Un capannone industriale è stato trasformato in una serra per la coltivazione di marijuana. È quanto emerso durante un blitz della Polizia Locale dell’Unione Nord Lodigiano, scattato martedì pomeriggio in via delle Industrie a Montanaso Lombardo.
L’intervento è stato avviato a seguito di una segnalazione da parte di alcuni cittadini, insospettiti dai frequenti movimenti attorno all’edificio. Dopo alcuni giorni di osservazione, gli agenti – guidati dal comandante Costantino Gemelli – hanno deciso di intervenire, scoprendo un impianto indoor altamente sofisticato: luci artificiali ad alta potenza, sistemi di aerazione professionale, irrigazione automatica e un impianto di videosorveglianza che monitorava l’intera struttura.

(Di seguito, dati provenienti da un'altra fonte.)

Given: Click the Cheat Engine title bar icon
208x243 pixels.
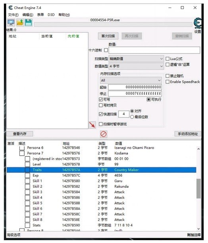Looking at the screenshot, I should [10, 8].
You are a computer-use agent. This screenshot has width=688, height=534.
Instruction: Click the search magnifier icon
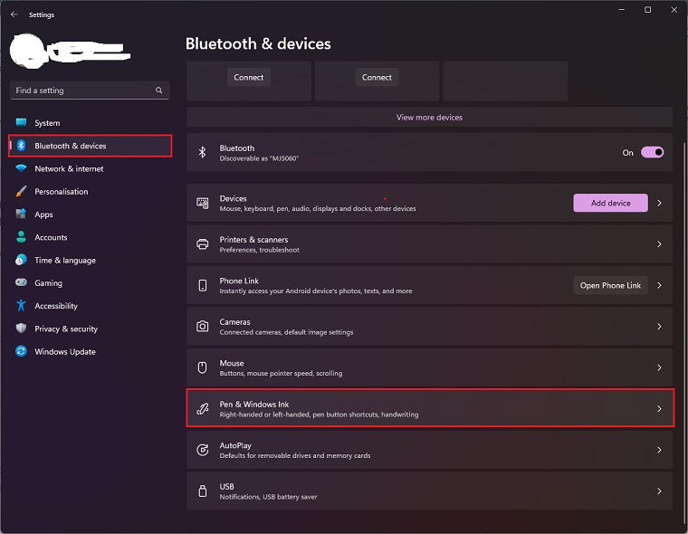coord(159,91)
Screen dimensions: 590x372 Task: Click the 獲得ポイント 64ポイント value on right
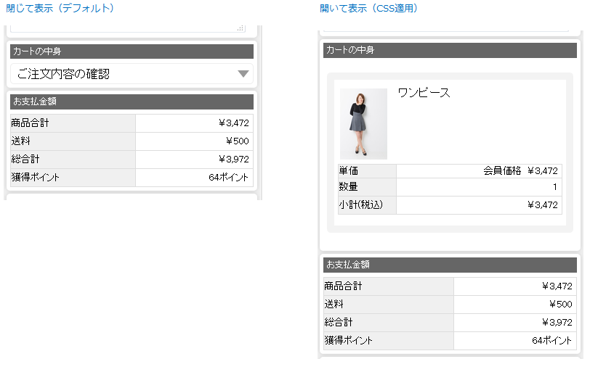[x=515, y=341]
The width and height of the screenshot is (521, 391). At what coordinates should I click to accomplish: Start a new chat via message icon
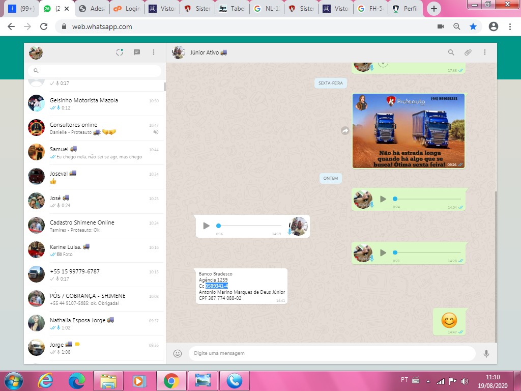click(x=137, y=52)
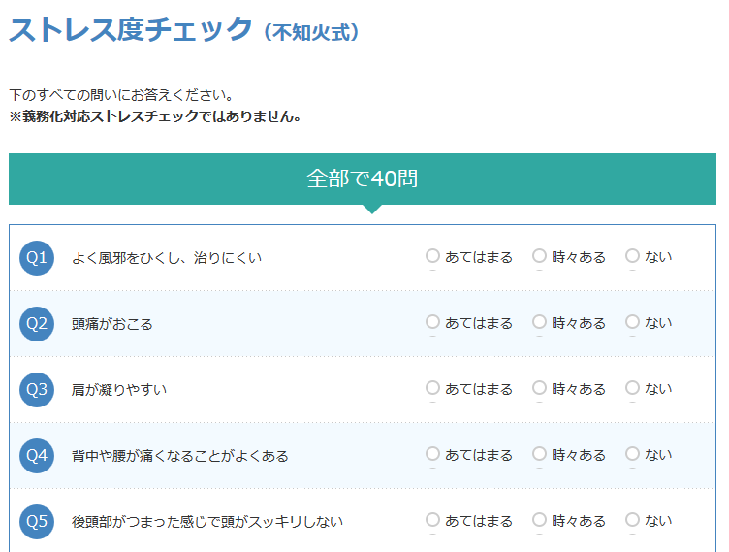Click the 全部で40問 green banner
The height and width of the screenshot is (552, 729).
click(x=363, y=179)
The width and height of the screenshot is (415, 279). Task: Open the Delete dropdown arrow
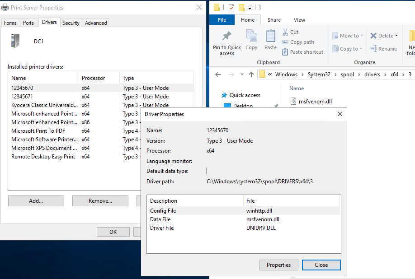[396, 36]
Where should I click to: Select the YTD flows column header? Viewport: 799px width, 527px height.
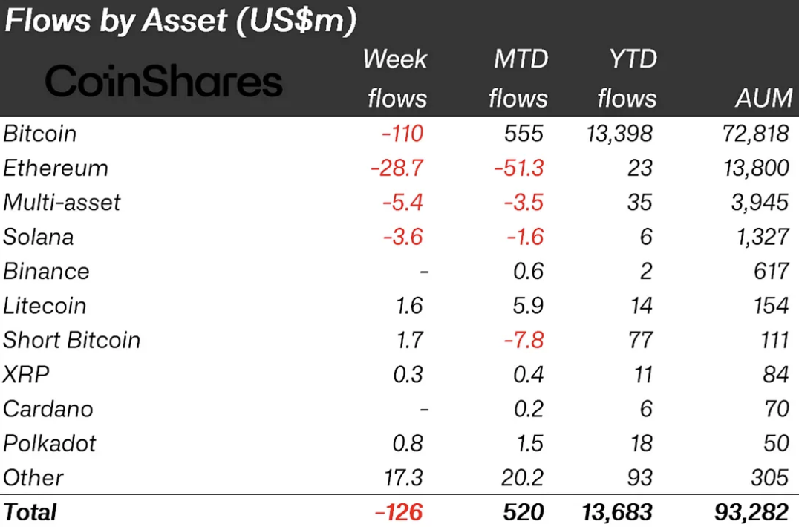point(627,79)
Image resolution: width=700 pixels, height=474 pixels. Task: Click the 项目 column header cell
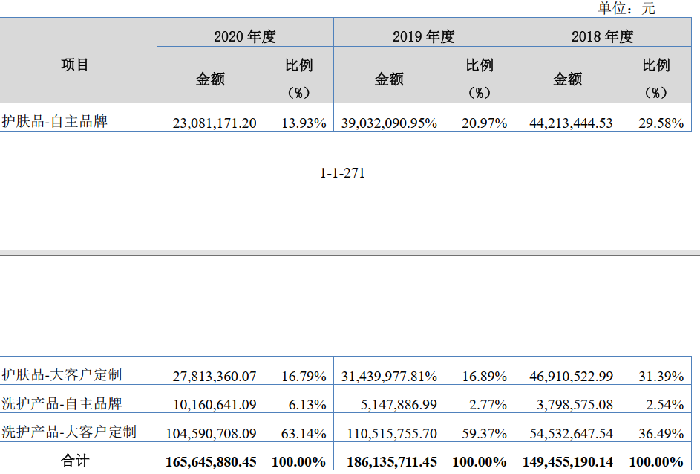coord(75,65)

“Il capannone – ha dichiarato il comandante Gemelli – era stato suddiviso in stanze in base alla maturazione della marijuana”. All’interno della struttura di oltre 1000 metri quadrati, sono state rinvenute circa 200 piante di marijuana già in fase avanzata di crescita, oltre a hashish e marijuana già confezionata, pronta per lo spaccio. Il valore complessivo delle piante sequestrate ammonta a circa 250.000 euro.
Nell’operazione sono stati arrestati in flagranza un albanese di 35 anni e un francese di 36.
Le indagini sono tuttora in corso, coordinate dall’Autorità Giudiziaria, con l’obiettivo di ricostruire l’intera rete di soggetti coinvolti, identificare mandanti, finanziatori e canali di distribuzione.